**AUFGABEN**
(1) Fasse den Absatz im Text zum Feldroboter, der mit „Auf dem Zuckerrübenacker“ beginnt, als kurze Stichpunktliste mit seinen wichtigsten Fakten zusammen.
(2) Wann soll der Feldroboter laut dem Text zum Feldroboter wieder eingesetzt werden?
(3) Schreib den Text zum Feldroboter bitte im Anschluss an seinen letzten Satz weiter.

**ÜBUNGSTEXT**
______________________________

Nun sind die Arbeiten abgeschlossen, der Feldroboter ist auf einem eigens dafür gebauten Wagen auf dem Betrieb von Daniel Vetterli stationiert. Er wird im Juli nochmals zum Einsatz kommen, wenn  Bio-Winterzwiebeln gesät werden.

Auf dem Zuckerrübenacker führt David Vetterli aus: «Wir haben dreimal innerhalb der Reihe gehackt und einmal zwischen den Reihen.» Zusätzlich waren um die 40 Handarbeitsstunden pro ha fürs Jäten nötig. Das Hauptproblem war der hohe Materialverschleiss. «Wegen der Bodenbeschaffenheit – wir haben hier schwere Böden – und der Hangneigung ist der Roboter an seine Grenzen gekommen», erklärt David Vetterli. Zwei Radantriebs- und drei Hackmotoren gingen kaputt. Weil das Ersatzmaterial aus Dänemark auf sich warten liess, waren die Arbeiten blockiert und konnten nicht rechtzeitig ausgeführt werden, was zu einem Mehraufwand beim Handjäten führte.

______________________________

**DATENSÄTZE**
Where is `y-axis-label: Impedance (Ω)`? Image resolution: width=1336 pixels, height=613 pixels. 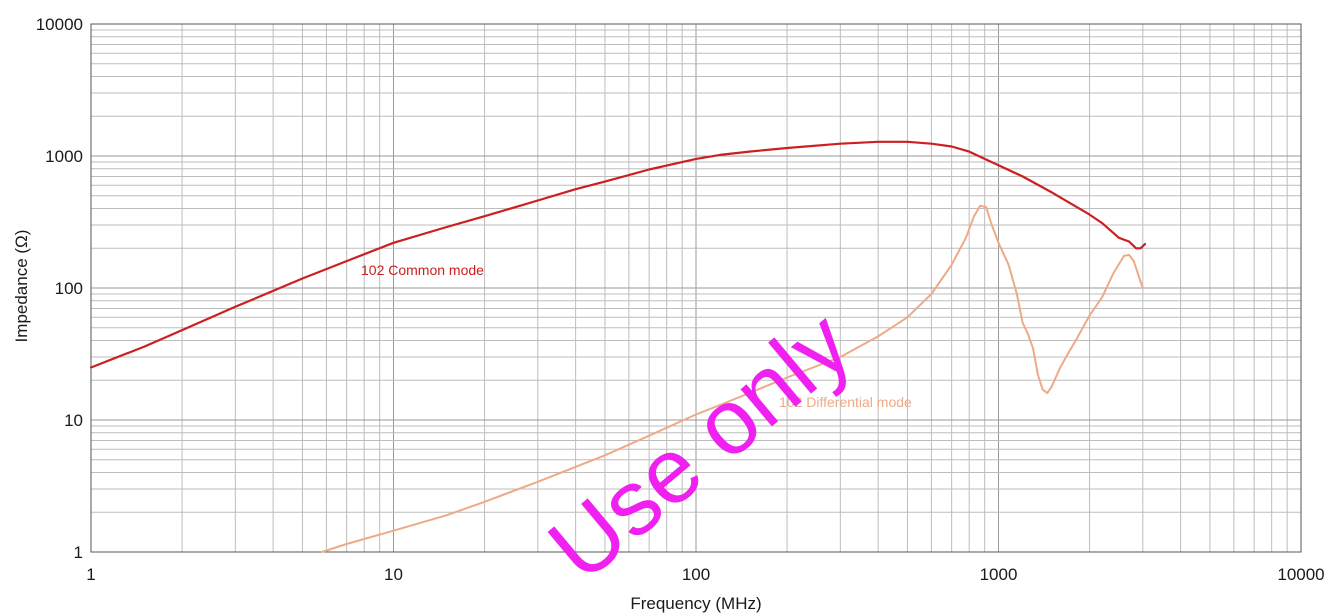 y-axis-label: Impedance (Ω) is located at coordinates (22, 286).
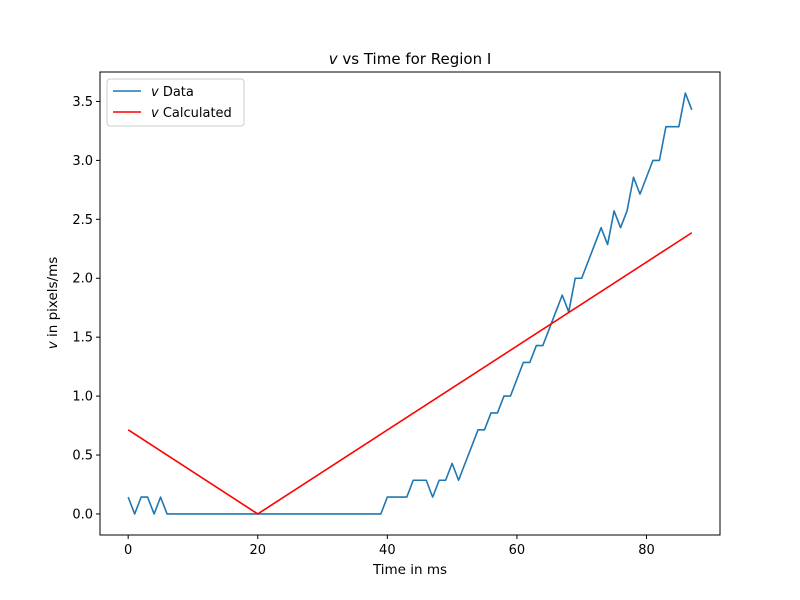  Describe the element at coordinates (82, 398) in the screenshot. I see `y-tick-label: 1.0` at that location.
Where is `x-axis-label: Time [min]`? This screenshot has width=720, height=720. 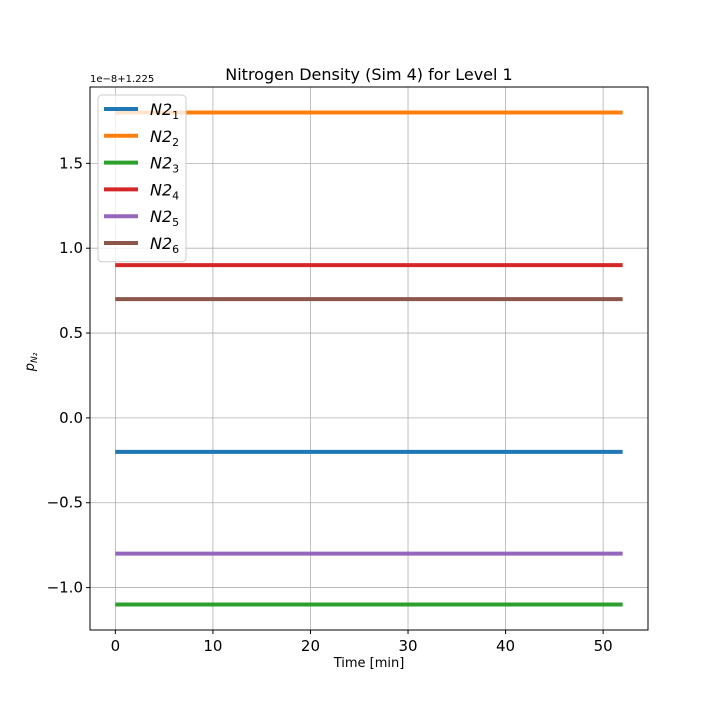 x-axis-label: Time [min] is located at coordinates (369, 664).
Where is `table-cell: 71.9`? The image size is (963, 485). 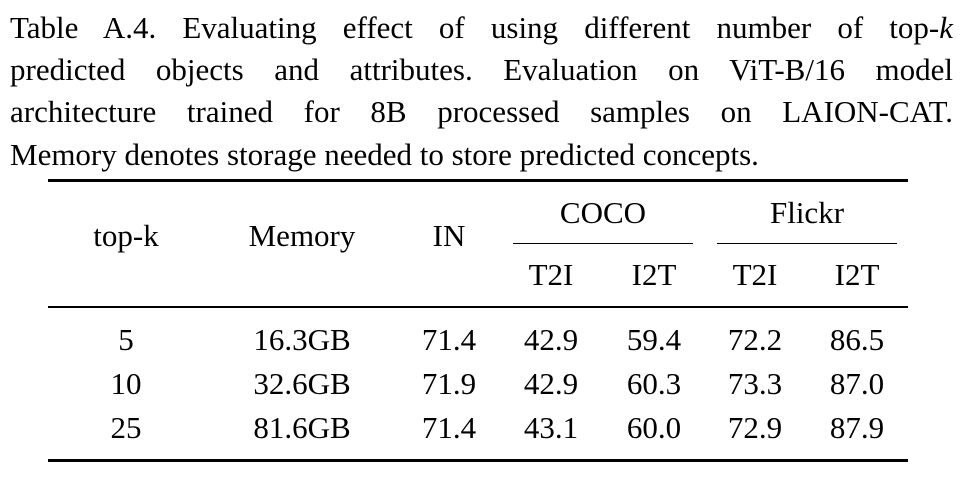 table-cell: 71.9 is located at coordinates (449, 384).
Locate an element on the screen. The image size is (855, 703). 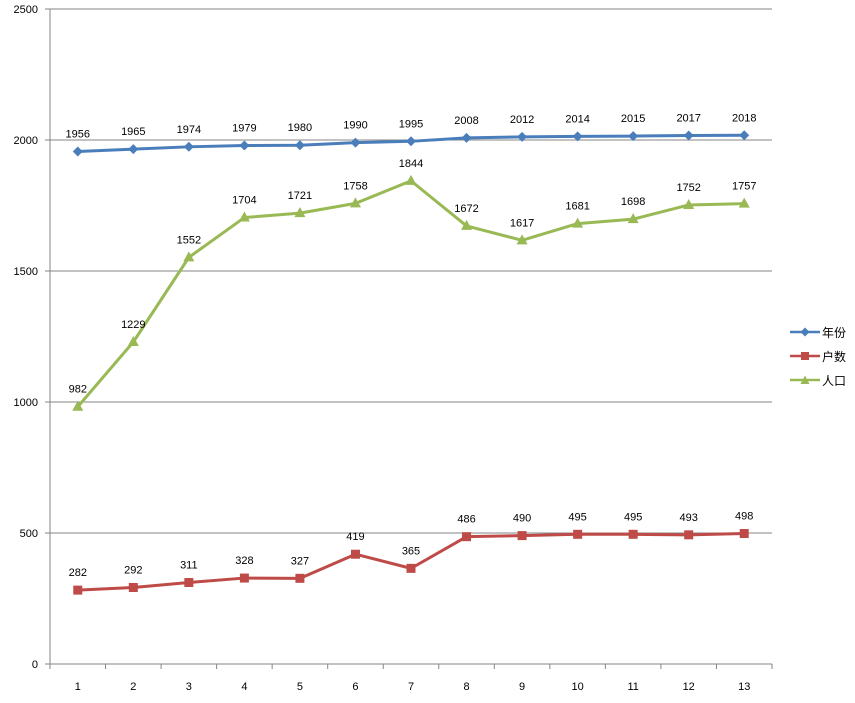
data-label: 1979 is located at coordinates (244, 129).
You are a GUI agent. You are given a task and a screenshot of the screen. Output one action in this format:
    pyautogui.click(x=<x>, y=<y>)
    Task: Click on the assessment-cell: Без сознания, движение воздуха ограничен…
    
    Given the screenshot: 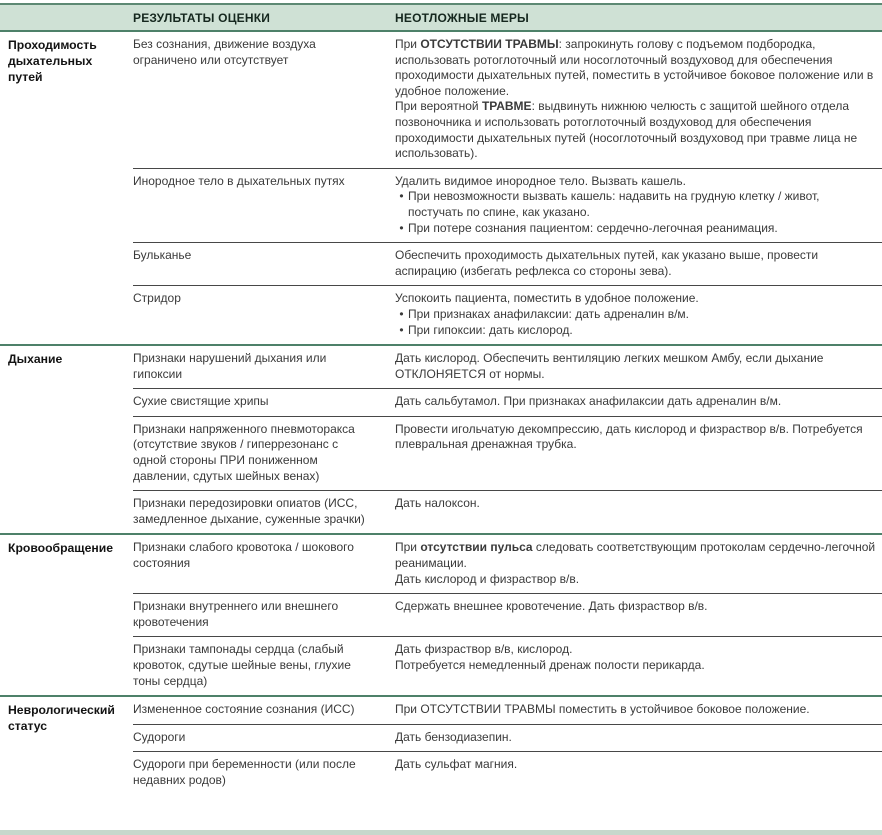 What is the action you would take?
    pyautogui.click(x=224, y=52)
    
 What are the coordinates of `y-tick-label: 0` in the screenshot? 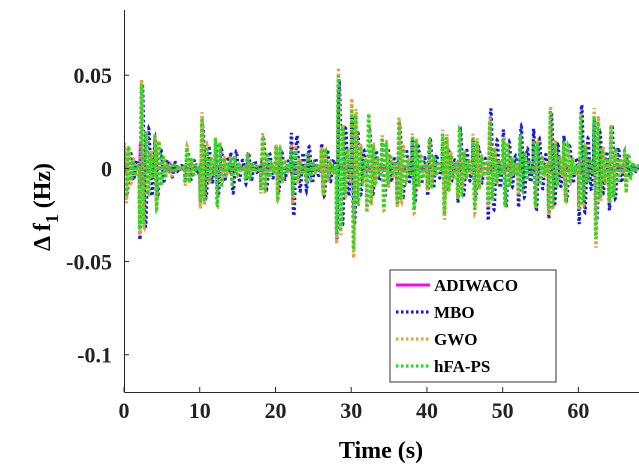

______________________________

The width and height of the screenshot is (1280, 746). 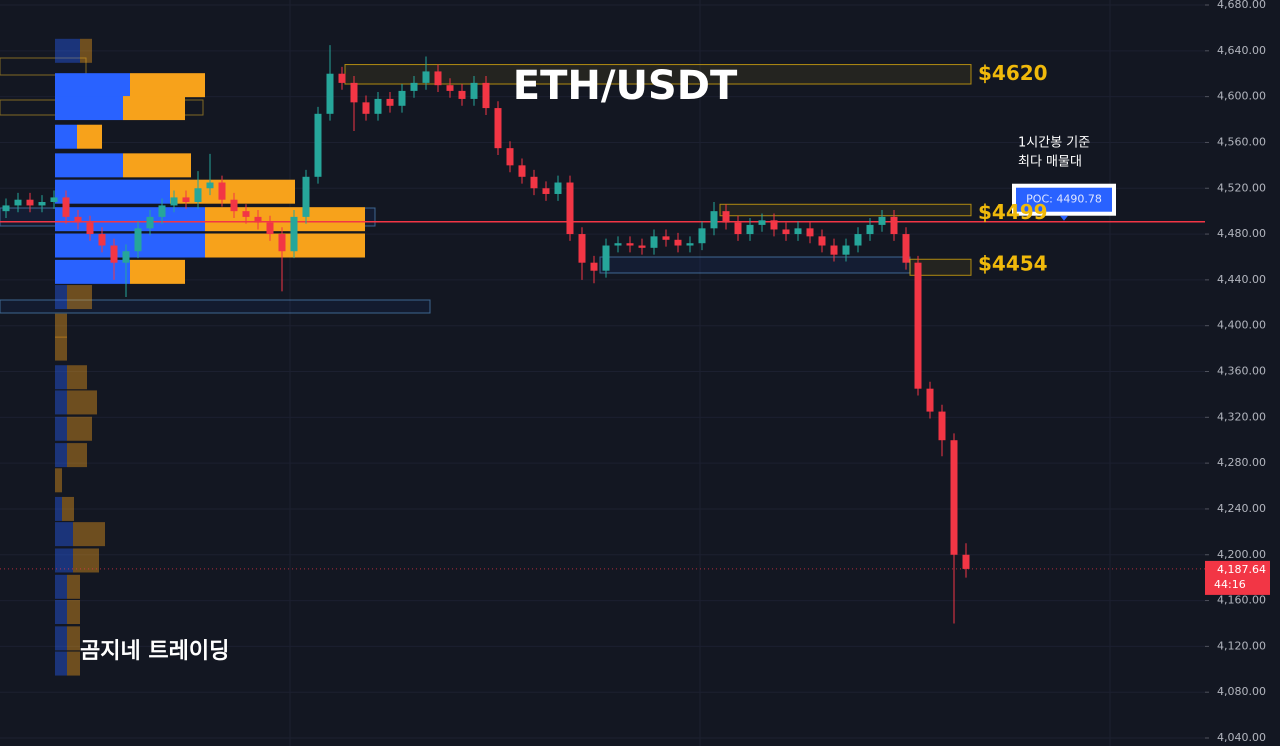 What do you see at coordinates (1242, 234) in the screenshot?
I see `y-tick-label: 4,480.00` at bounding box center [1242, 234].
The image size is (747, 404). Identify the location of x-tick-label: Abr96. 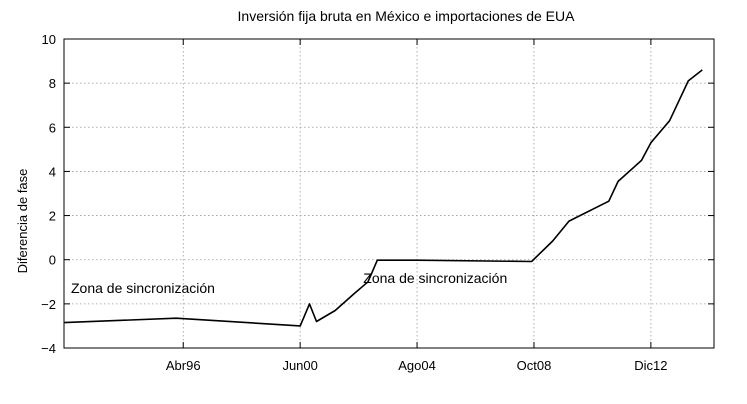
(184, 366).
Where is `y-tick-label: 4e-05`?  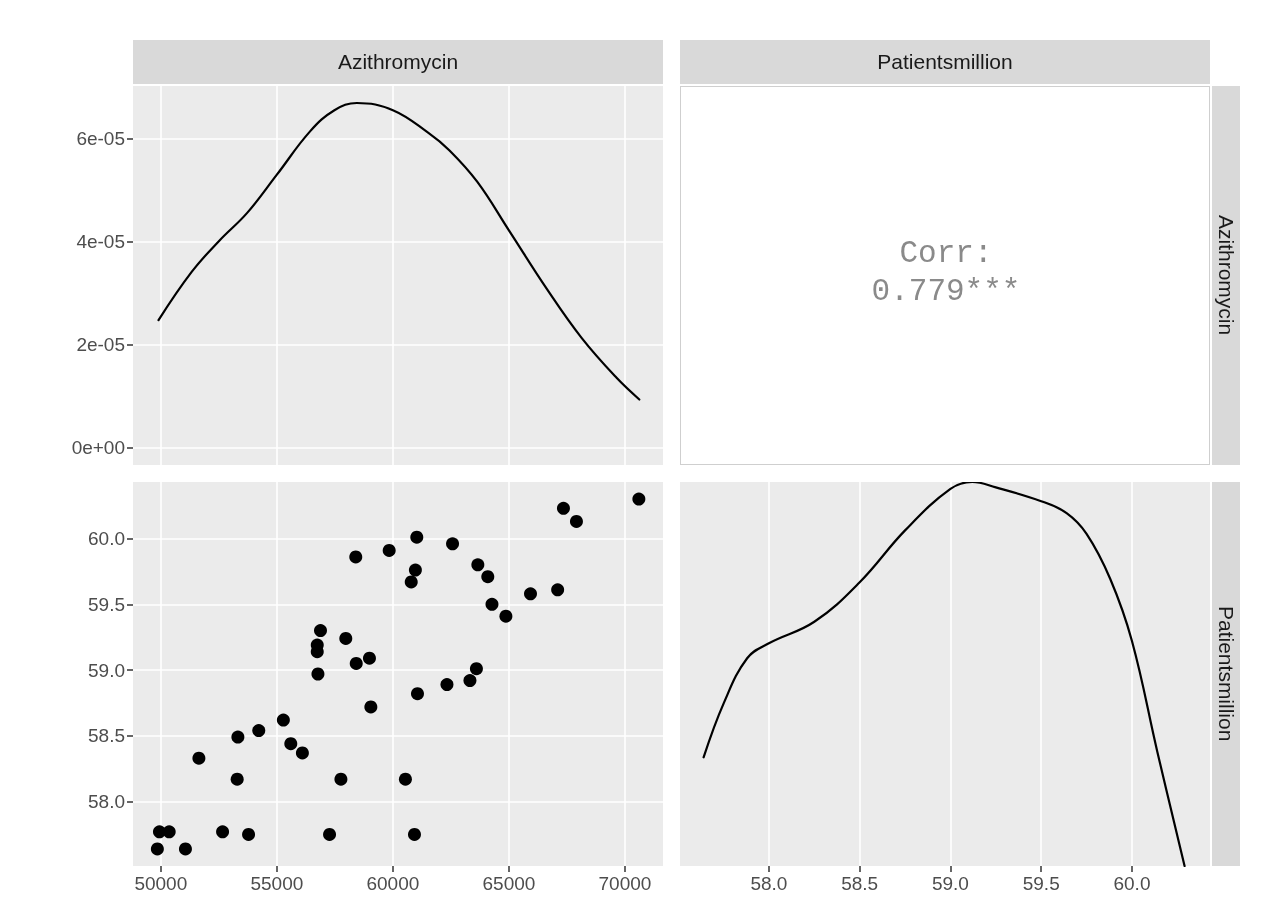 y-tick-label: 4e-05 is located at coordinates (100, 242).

______________________________

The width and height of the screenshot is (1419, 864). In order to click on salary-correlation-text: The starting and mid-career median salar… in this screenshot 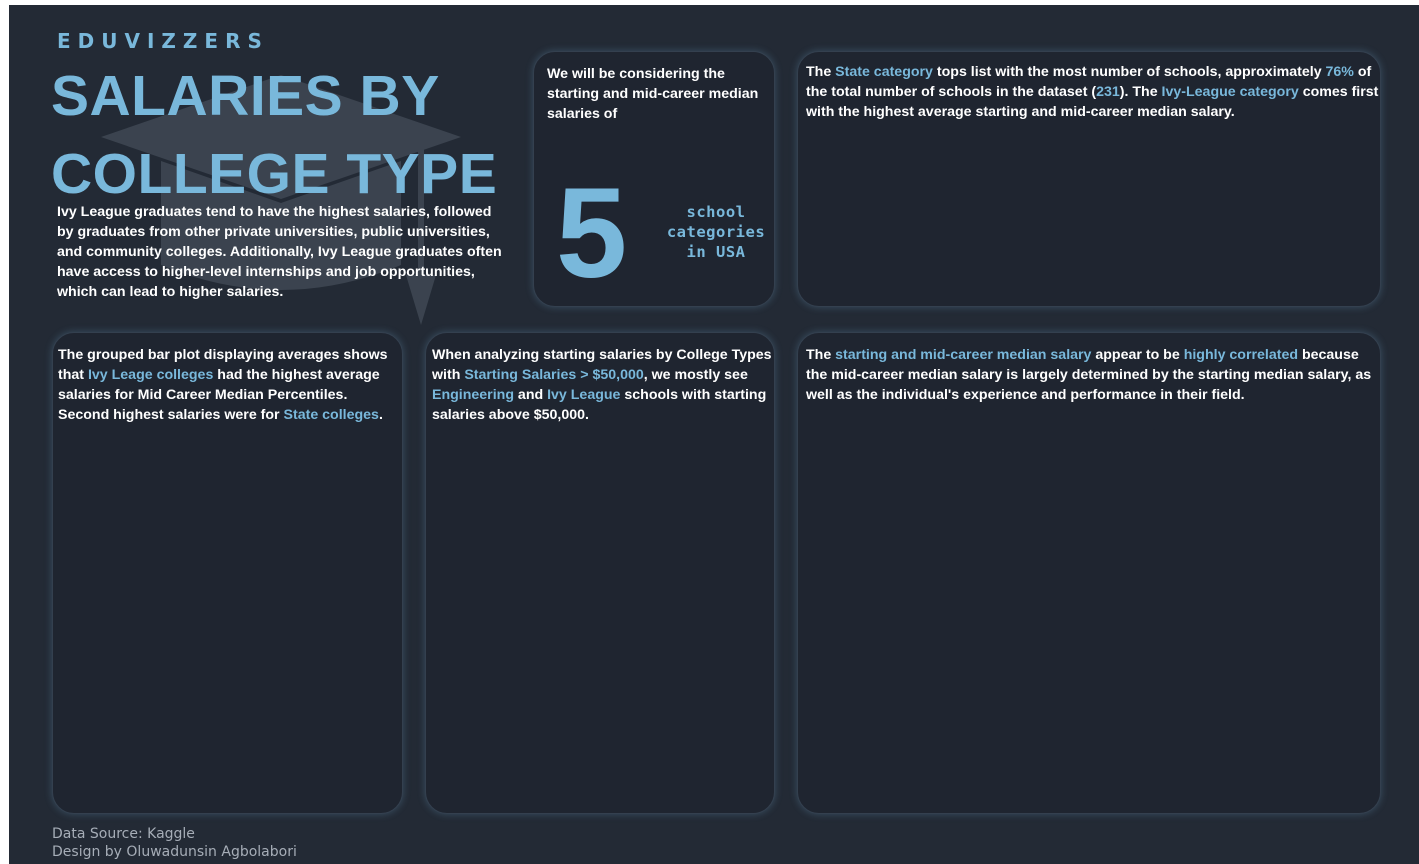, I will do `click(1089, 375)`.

______________________________

**ERWARTETE LÖSUNGEN**
(1)
- Auf dem Zuckerrübenacker wurde dreimal innerhalb der Reihe und einmal zwischen den Reihen gehackt.
- Zusätzlich brauchte es rund 40 Stunden Handarbeit pro ha zum Jäten.
- Hauptproblem war der hohe Materialverschleiss: Schwere Böden und Hangneigung brachten den Roboter an seine Grenzen.
- Zwei Radantriebs- und drei Hackmotoren gingen kaputt.
- Das Ersatzmaterial aus Dänemark kam verspätet. Dadurch waren die Arbeiten blockiert und konnten nicht rechtzeitig erledigt werden, was mehr Handjäten nötig machte.

(2) Im Juli, wenn Bio-Winterzwiebeln gesät werden.

(3)
Jätstunden gering reduziert

Im Vergleich zum betriebsüblichen Verfahren, Hacken mit Geräteträger und Striegeln, konnte Daniel Vetterli mit Helga zehn bis zwölf Jätstunden einsparen. Das ist noch nicht zufriedenstellend, denn das Hauptziel des autonomen Rotors ist, die Jätstunden in den Biozuckerrüben zu reduzieren. «Wenn wir die Handarbeitsstunden in den Zuckerrüben von 100 auf ca. 50 Stunden pro Hektare senken könnten, wäre ich zufrieden», sagt Daniel Vetterli. «Es wäre illusorisch zu glauben, dass man mit dem Roboter die Handarbeitsstunden auf null bringt.»

David Vetterli merkt an, dass dies erst die zweite Generation des Roboters in Serienreife ist. Er stand im ständigen Austausch mit dem Team in Dänemark. «Allein in diesen zwei Monaten, in denen Helga im Einsatz war, ist sehr viel bei der Software gegangen.» David und Daniel Vetterli sind zuversichtlich, dass nächstes Jahr mehr Handarbeitsstunden eingespart werden können.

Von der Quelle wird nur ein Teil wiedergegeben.